Core Inflation Crosses 4% — When Price Pressure Becomes Embedded
S&P 500 returns after core CPI exceeds 4% year over year
Core CPI strips food and energy out of the inflation basket, leaving the slower-moving prices — rents, services, wages passed through to consumers — that reveal whether inflation has become embedded in the economy. When core inflation crosses 4% year over year, it is far harder for policymakers to dismiss the pressure as temporary, and it typically forces a sustained monetary response. This chart tracks how equities performed after each such crossing.
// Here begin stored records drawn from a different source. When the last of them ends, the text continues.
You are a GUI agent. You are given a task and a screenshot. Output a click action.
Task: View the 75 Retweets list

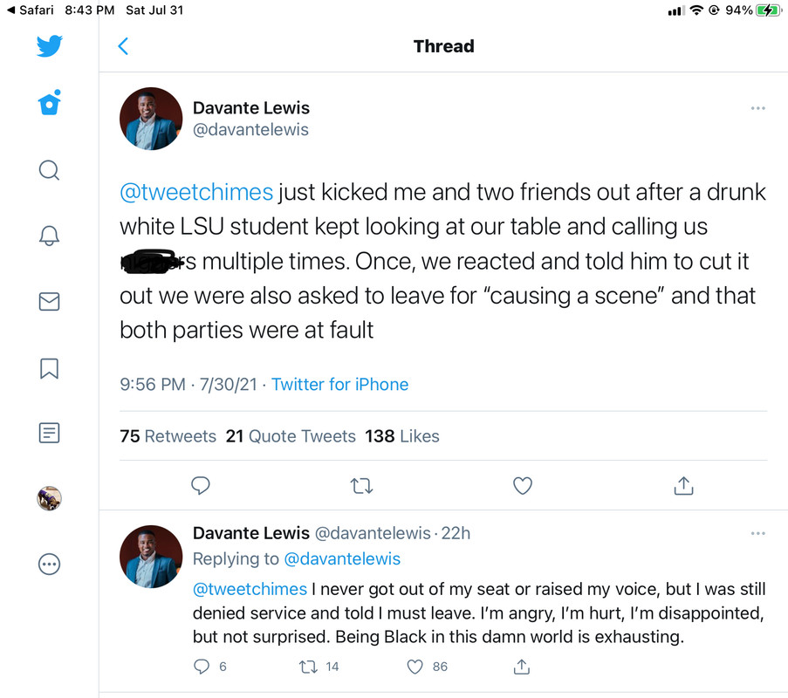pos(168,436)
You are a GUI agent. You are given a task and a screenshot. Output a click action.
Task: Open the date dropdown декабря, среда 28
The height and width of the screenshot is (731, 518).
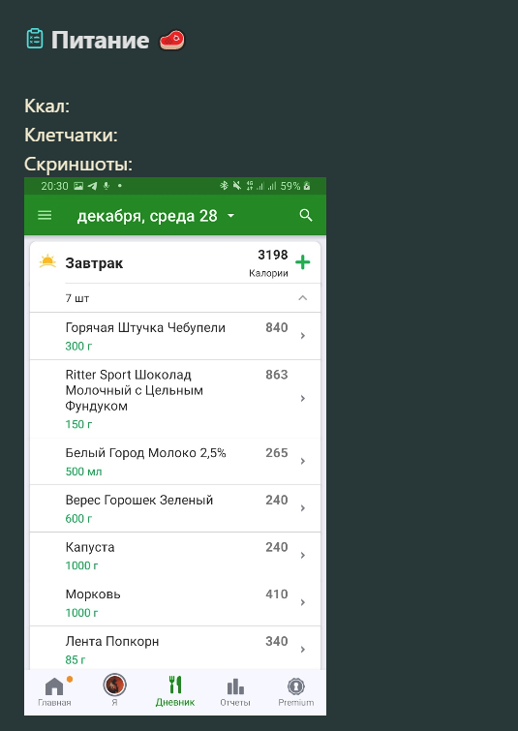click(156, 216)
| Date | 1M return | 1Y return | 5Y return |
|---|---|---|---|
| 1968-02-01 | -5.2% | +6.3% | +23.7% |
| 1973-10-01 | +1.0% | -41.3% | -5.2% |
| 1983-11-01 | +1.7% | +1.9% | +71.9% |
| 1985-10-01 | +2.7% | +25.0% | +66.6% |
| 1987-05-01 | +0.1% | -9.3% | +42.0% |
| 2021-06-01 | +2.3% | -1.7% | — |
What history says
Editorial commentary written by ALAN analysts. Figures cited below are analyst-authored context — they are not derived from the chart above and may reflect different windows or sources.
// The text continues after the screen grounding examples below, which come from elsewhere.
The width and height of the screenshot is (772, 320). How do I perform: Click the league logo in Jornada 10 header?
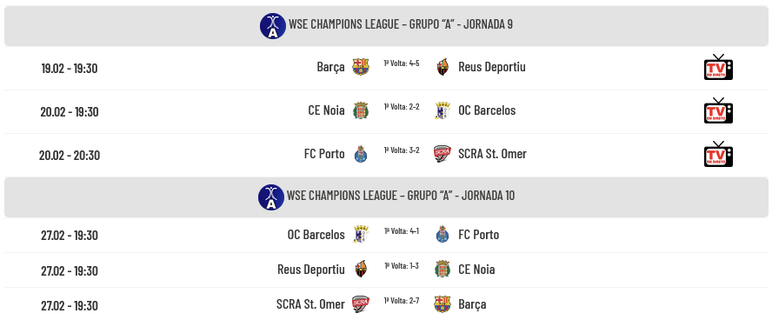pos(271,197)
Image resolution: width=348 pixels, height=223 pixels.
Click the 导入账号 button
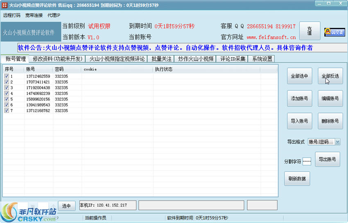(x=299, y=121)
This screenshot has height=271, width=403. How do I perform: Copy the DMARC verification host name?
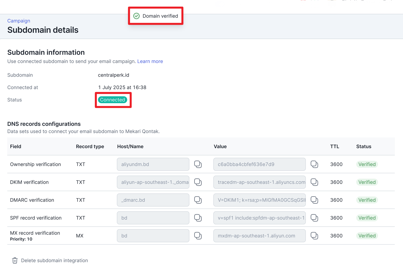tap(198, 200)
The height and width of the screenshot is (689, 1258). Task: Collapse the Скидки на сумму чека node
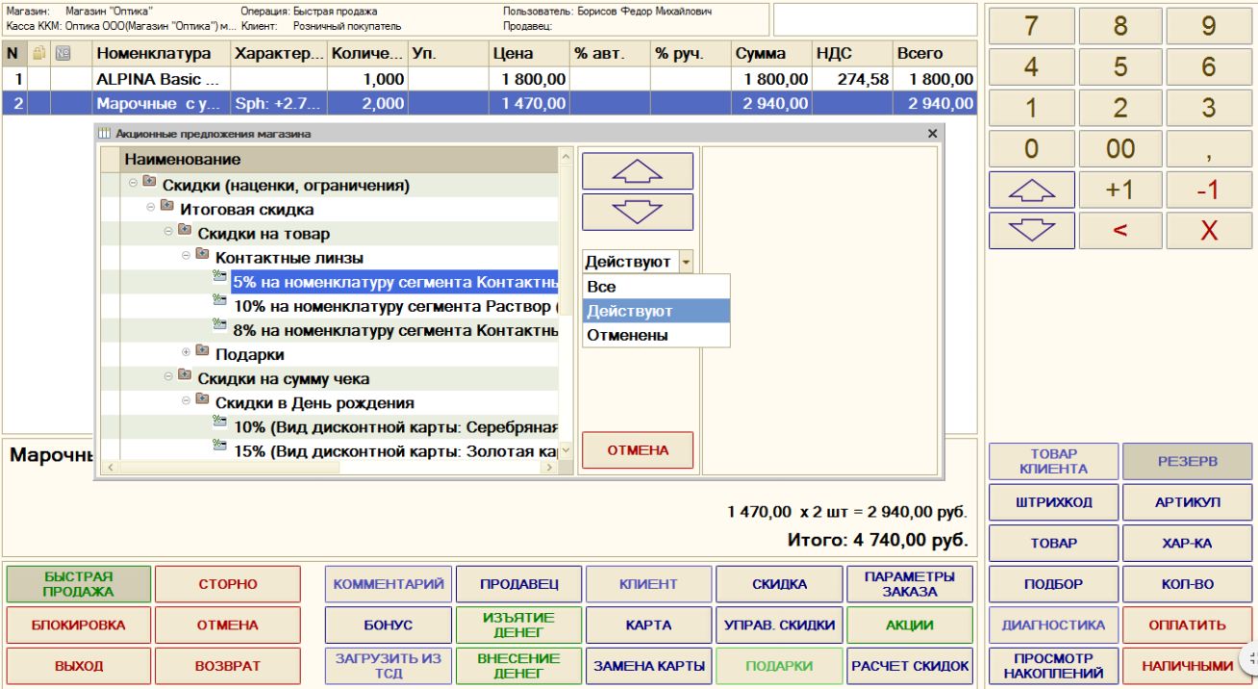click(168, 377)
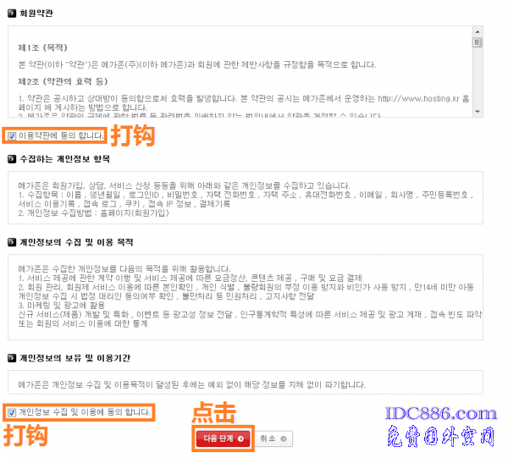508x458 pixels.
Task: Click arrow icon beside 개인정보의 수집 및 이용 목적
Action: pyautogui.click(x=12, y=242)
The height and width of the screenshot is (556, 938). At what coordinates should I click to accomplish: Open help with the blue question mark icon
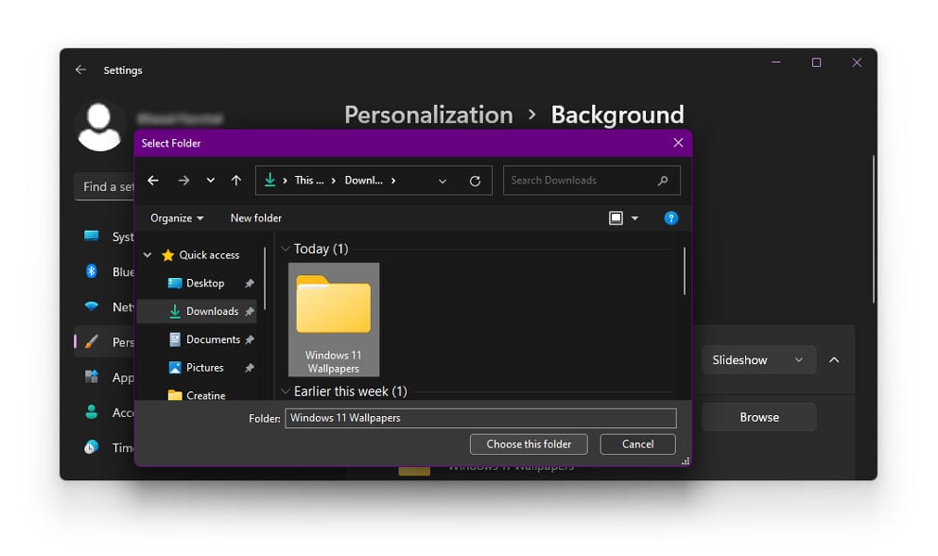(671, 218)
Headline inflation swings with oil and grocery prices, which central banks largely ignore. When the sticky components push core above 4%, the case for aggressive and persistent tightening strengthens materially.
Persistent inflation pushes up the interest rates used to value future corporate earnings. Long-duration assets — companies whose profits sit far in the future — are the most exposed to that repricing.
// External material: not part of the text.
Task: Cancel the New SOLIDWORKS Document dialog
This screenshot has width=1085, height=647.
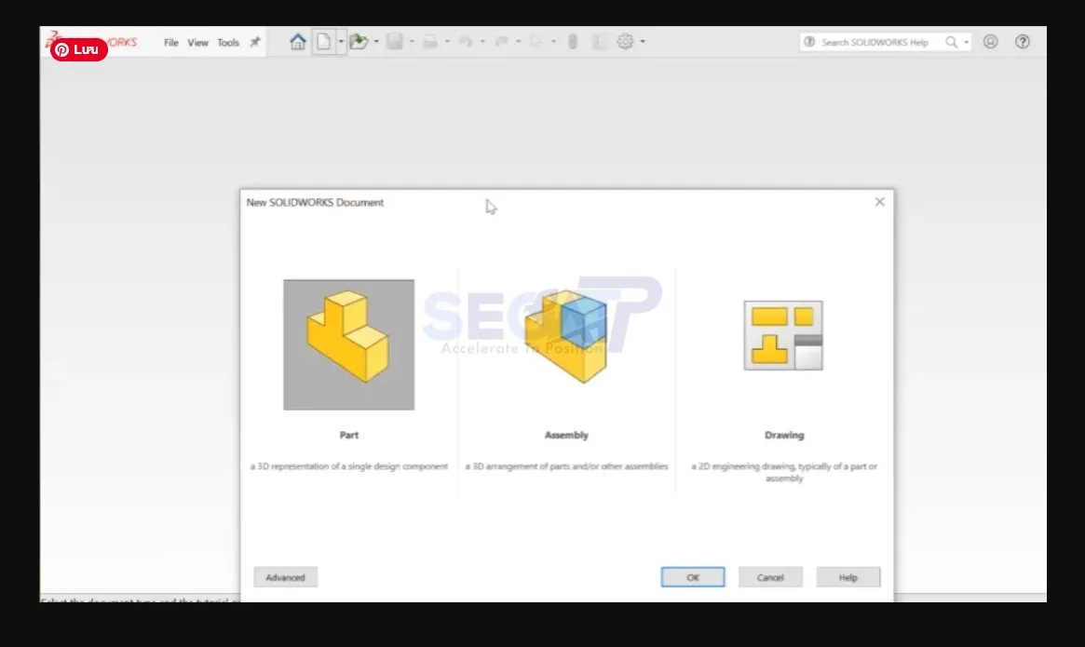Action: point(771,577)
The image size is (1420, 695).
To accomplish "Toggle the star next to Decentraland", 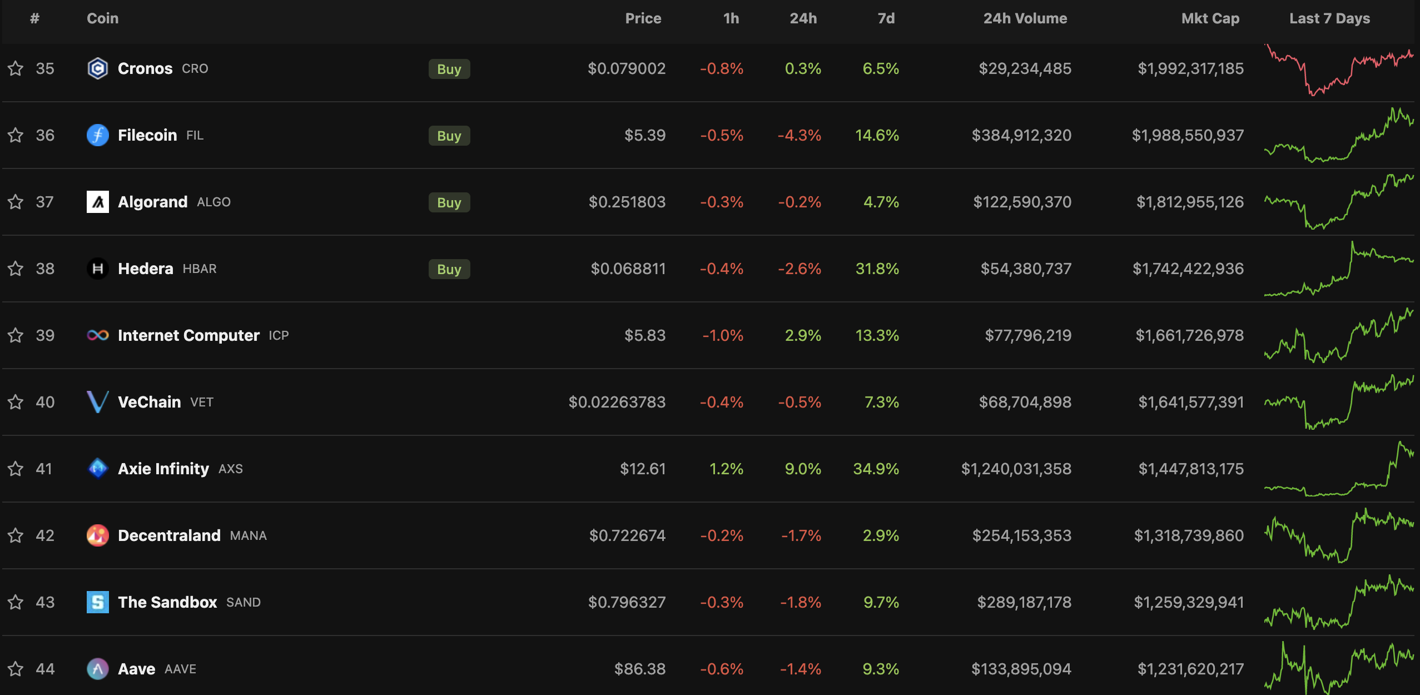I will tap(16, 535).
Embedded inflation historically takes an extended campaign of tight policy to unwind. The relevant question for portfolios is not the month of the crossing, but how positioning holds up across the whole regime that follows.
When core inflation crosses this threshold, review the portfolio's sensitivity to rising rates — long-duration growth positions and long-maturity bonds carry the most repricing risk in an embedded-inflation regime. Consider checking whether fixed-income maturities and equity factor tilts still match the assumptions they were set under, and rebalance where the gap has widened.